Different Names for Socially Responsible Investing (SRI)
SRI can sometimes simply be called: responsible investing, ethical investing, social investing, or sustainable investing.
Depending on where you look, you'll find slightly different names and exact definitions, but in general, think about it as investing in companies that address social issues and concerns in some way.
"Impact investing" falls under the umbrella of SRI, but whereas SRI generally seeks to avoid companies that contribute negatively towards certain concerns (not a hard and fast definition), impact investing generally seeks to make a positive contribution towards a goal. For example, investing in a company developing clean energy technology would be an example of impact investing.

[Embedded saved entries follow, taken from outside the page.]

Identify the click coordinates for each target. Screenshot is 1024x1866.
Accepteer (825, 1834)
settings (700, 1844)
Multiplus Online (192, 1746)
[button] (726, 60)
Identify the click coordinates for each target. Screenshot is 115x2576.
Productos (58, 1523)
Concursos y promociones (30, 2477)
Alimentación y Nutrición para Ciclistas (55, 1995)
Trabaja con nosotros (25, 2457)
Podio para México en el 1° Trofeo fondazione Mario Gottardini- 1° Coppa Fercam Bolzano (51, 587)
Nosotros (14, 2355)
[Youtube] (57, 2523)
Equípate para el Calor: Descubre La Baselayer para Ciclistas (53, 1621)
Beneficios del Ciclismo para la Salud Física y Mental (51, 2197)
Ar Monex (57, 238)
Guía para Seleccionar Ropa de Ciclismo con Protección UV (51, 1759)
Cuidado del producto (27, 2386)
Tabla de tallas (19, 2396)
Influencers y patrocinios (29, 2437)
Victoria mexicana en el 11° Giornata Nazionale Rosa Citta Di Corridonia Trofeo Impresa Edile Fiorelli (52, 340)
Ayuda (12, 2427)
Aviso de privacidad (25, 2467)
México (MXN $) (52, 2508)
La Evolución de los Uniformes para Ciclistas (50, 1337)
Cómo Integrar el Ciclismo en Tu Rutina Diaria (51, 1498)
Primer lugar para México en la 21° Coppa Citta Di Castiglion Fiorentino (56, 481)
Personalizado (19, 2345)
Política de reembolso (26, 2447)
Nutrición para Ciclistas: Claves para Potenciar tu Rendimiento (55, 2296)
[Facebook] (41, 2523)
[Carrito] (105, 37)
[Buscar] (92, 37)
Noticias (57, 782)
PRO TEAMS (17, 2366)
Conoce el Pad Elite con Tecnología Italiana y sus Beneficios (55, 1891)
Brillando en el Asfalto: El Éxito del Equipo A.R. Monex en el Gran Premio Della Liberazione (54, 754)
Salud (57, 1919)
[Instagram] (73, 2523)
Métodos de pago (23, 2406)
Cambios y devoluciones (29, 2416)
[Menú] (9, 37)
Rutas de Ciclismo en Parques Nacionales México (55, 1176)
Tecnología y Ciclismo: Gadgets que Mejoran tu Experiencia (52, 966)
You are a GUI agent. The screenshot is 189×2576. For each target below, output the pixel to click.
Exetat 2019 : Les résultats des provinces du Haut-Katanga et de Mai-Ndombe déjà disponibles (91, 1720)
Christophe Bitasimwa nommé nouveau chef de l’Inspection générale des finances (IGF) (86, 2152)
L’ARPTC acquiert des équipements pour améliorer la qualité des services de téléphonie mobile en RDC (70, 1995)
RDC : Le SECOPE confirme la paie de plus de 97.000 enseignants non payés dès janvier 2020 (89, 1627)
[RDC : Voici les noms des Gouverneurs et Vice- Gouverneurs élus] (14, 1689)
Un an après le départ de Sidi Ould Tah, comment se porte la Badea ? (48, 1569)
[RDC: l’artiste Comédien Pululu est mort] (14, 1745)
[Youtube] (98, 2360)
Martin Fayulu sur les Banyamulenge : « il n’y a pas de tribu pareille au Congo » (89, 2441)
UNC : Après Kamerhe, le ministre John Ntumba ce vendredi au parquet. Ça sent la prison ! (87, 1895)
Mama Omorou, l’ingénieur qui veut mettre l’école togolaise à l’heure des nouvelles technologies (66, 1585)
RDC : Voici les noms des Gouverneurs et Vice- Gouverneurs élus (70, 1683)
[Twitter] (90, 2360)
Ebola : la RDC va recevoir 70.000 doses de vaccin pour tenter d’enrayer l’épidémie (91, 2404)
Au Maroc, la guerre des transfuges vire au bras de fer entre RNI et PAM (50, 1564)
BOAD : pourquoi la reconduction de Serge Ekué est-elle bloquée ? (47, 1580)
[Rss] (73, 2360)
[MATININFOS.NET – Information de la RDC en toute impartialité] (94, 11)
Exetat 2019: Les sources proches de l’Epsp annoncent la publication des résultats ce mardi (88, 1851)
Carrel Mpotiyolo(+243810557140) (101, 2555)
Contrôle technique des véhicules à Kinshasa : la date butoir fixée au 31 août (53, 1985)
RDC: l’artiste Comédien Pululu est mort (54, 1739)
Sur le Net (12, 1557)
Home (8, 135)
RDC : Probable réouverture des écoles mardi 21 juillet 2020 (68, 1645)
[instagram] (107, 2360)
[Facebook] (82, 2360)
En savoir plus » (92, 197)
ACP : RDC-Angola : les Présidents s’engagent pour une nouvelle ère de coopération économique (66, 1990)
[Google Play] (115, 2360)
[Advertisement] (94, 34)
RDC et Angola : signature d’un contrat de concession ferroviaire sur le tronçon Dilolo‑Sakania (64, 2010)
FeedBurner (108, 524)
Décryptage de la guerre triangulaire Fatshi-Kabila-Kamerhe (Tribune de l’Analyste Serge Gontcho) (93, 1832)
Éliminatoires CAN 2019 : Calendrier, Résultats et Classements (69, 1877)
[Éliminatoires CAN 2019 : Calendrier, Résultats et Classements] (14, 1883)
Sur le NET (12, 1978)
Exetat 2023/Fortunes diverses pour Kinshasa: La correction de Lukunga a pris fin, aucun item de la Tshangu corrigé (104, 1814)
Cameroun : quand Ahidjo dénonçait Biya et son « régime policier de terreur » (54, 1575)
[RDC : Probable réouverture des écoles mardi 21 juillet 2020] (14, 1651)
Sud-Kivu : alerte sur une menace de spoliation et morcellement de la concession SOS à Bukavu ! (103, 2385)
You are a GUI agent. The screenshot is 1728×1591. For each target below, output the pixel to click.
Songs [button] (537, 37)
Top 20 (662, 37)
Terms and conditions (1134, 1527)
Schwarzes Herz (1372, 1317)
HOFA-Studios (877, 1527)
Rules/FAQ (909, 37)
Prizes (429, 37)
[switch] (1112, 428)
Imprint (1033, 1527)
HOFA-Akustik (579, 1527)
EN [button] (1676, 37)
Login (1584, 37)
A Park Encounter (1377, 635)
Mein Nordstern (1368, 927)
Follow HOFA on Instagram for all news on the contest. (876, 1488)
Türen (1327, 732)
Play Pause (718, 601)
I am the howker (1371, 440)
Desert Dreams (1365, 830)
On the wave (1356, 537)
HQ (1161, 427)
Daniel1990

What Are Some Ways to Address Social Issues with Your Investments?
There are a number of ways investment portfolios can be modified to align more closely with social issues.
ESG stands for Environmental, Social and Governance. By applying screening criteria for ESG factors, any company that doesn't meet those criteria could be excluded from the portfolio.
- An environmental factor might include a threshold for how big the carbon footprint (or carbon intensity) of a company is.
- A social factor could include screening for a high standard of labour conditions for workers of a multi-national company around the world. Some employees might live and work in Canada (where labour protections are stronger), and some employees of the company may live and work in less developed countries, where labour laws are less protective of workers. But a company that applies a higher than required standard may meet the ESG screen.
- Governance factors might include requirements to have defined gender and race diversity and inclusion policies, or require shareholder voting on executive compensation levels.
Generally, negative screening would involve excluding companies from a portfolio if they operate in industries that someone might be philosophically opposed to. For example, if you wanted to avoid "sin stocks," you would exclude companies that are involved in alcohol, tobacco and gambling.
A thematic investing strategy would focus on a particular theme such as clean water initiatives, or investing more heavily in companies with higher gender representation in senior management.
How to Adopt SRI in Your Portfolio
There has been an explosion of interest in investment funds that offer socially responsible investing principles. But not all SRI applications are created equal. Some investment funds and portfolios are marketed as socially responsible hoping to catch the wave of interest. But it pays to take some time to learn exactly how they are doing it to ensure that your social considerations are being addressed.